◆ STATED EXERCISE 1:
Transcribe the passage about The Great Transition, starting with "While never articulating" and going on through "central extraction area.".

◆ PROVIDED PASSAGE:
The narrators are Larch, one of the heroes of The Great Transition, whose work building barriers to save New York City and fighting forest fires was documented for reality television. His wife, Kristina, was a climate refugee with her family, forced into internment camps where they were abused by racist guards and underfed and ill-housed. Those who were willing to do the most dangerous and difficult reclamation and forest-fighting work were allowed to work for their release. Their work brought the two of them together fighting fires in the Yosemite area where they fell in love.

In the later timeline, they live in Nuuk, Greenland. Their daughter Emi is in high school, Larch is chef for a sports team, and Kristina still volunteers annually to spend time on extraction duty, going to the devastated areas to extract energy and salvage what they can of the environment. While Kristina is gone for extraction, Larch and Emi attend the Great Transition celebration, an event Kristina opposed ideologically. Kristina calls Larch and tells them to leave, immediately. Before they can, a bomb explodes. Across the world, the authors of climate destruction are being assassinated. How did Kristina know?

While never articulating their suspicions, Larch and Emi search for Kristina who is not answering her screen (cell phone) and mysterious people are looking for her. They head to New York City, a largely depopulated city that is a central extraction area.

The Great Transition is the kind of hopeful climate fiction we need today. So many climate activists present the climate crisis as an extinction event, prompting despair and a nihilistic acceptance of what’s to come. It’s also unlikely. What is more likely is the future of The Great Transition where many die in weather events triggered by climate change or of privation in refugee camps. A significant remnant of people remain to build a new society in the higher latitudes. In this future, people embrace a more egalitarian communitarian society though many of the climate criminals remain alive and trying to claw back into power. It could have easily gone toward an authoritarian oligarchy, a possibility averted in a confrontation in New York City during the reclamation efforts.

◆ PROVIDED ENTRIES:

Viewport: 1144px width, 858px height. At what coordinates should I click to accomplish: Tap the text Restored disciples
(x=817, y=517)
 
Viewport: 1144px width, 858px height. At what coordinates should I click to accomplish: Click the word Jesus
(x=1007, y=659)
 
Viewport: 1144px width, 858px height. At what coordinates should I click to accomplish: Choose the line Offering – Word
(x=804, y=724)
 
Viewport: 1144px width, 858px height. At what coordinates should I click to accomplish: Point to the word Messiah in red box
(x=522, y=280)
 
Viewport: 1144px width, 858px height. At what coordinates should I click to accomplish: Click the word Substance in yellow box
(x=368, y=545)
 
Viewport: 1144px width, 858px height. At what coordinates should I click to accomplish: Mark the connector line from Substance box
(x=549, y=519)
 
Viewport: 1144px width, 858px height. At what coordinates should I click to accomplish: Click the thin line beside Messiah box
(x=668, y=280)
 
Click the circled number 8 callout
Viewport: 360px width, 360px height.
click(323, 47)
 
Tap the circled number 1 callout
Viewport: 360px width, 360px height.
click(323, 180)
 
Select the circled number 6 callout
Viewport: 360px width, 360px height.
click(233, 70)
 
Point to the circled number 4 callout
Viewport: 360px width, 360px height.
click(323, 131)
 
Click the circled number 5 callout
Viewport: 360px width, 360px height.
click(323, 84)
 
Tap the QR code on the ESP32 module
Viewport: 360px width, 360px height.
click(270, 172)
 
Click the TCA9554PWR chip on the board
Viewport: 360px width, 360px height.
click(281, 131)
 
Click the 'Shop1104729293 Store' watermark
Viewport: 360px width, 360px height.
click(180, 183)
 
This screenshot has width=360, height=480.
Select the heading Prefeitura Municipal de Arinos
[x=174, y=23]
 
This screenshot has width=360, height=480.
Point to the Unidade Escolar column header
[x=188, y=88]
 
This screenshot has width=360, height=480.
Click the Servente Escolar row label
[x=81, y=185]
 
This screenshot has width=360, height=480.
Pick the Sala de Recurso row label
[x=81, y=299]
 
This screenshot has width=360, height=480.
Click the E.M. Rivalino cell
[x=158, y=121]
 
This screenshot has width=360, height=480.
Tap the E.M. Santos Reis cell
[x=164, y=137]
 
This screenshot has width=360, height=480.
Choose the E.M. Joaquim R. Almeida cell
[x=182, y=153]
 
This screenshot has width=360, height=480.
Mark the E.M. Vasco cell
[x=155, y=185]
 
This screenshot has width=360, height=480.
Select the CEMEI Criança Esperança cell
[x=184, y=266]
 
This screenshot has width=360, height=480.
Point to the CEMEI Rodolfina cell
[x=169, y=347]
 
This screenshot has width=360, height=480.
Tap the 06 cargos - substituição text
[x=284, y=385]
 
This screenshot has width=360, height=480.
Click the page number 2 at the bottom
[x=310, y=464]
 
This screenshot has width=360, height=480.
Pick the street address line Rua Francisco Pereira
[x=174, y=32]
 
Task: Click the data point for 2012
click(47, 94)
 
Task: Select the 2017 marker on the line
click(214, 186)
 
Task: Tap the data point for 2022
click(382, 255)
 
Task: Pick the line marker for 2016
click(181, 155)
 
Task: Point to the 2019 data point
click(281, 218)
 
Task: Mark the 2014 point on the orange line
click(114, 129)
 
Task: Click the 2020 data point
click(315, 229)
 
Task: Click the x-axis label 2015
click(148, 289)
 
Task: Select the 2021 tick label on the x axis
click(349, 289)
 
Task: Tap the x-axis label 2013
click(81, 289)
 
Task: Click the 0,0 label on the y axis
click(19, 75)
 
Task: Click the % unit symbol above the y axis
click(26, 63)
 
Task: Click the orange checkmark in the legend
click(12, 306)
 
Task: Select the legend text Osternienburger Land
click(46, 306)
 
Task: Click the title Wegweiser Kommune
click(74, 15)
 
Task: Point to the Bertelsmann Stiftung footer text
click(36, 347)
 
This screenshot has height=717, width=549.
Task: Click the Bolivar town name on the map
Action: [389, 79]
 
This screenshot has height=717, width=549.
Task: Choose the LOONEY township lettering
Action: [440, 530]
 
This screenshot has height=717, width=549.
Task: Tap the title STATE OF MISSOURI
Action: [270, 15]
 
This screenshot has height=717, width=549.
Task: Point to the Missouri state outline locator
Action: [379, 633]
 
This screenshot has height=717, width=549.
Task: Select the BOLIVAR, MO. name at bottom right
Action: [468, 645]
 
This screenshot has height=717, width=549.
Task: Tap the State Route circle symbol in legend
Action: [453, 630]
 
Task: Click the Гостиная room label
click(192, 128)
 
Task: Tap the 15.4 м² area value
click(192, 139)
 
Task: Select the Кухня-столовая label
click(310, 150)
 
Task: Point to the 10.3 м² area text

◆ STATED EXERCISE 2:
Rewrite the listing, starting with the line with "Task: Click the orange" and going on through the line with "click(192, 139)", and give only those lines, requests included. Multiply every coordinate in the answers by 1.6 and round to whole numbers, with halves rounded up, but leave the requests unchanged.

◆ TASK SOLUTION 1:
While never articulating their suspicions, Larch and Emi search for Kristina who is not answering her screen (cell phone) and mysterious people are looking for her. They head to New York City, a largely depopulated city that is a central extraction area.

◆ TASK SOLUTION 2:
Task: Click the orange checkmark in the legend
click(19, 490)
 
Task: Select the legend text Osternienburger Land
click(74, 490)
 
Task: Click the title Wegweiser Kommune
click(118, 24)
 
Task: Point to the Bertelsmann Stiftung footer text
click(58, 555)
 
This screenshot has height=717, width=549.
Task: Click the Bolivar town name on the map
Action: [622, 126]
 
This screenshot has height=717, width=549.
Task: Choose the LOONEY township lettering
Action: [704, 848]
 
This screenshot has height=717, width=549.
Task: Tap the title STATE OF MISSOURI
Action: [432, 24]
 
This screenshot has height=717, width=549.
Task: Point to the Missouri state outline locator
Action: [606, 1013]
 
This screenshot has height=717, width=549.
Task: Select the BOLIVAR, MO. name at bottom right
Action: [749, 1032]
 
This screenshot has height=717, width=549.
Task: Tap the State Route circle symbol in legend
Action: [725, 1008]
 
Task: Click the Гостиная room label
click(307, 205)
 
Task: Tap the 15.4 м² area value
click(307, 222)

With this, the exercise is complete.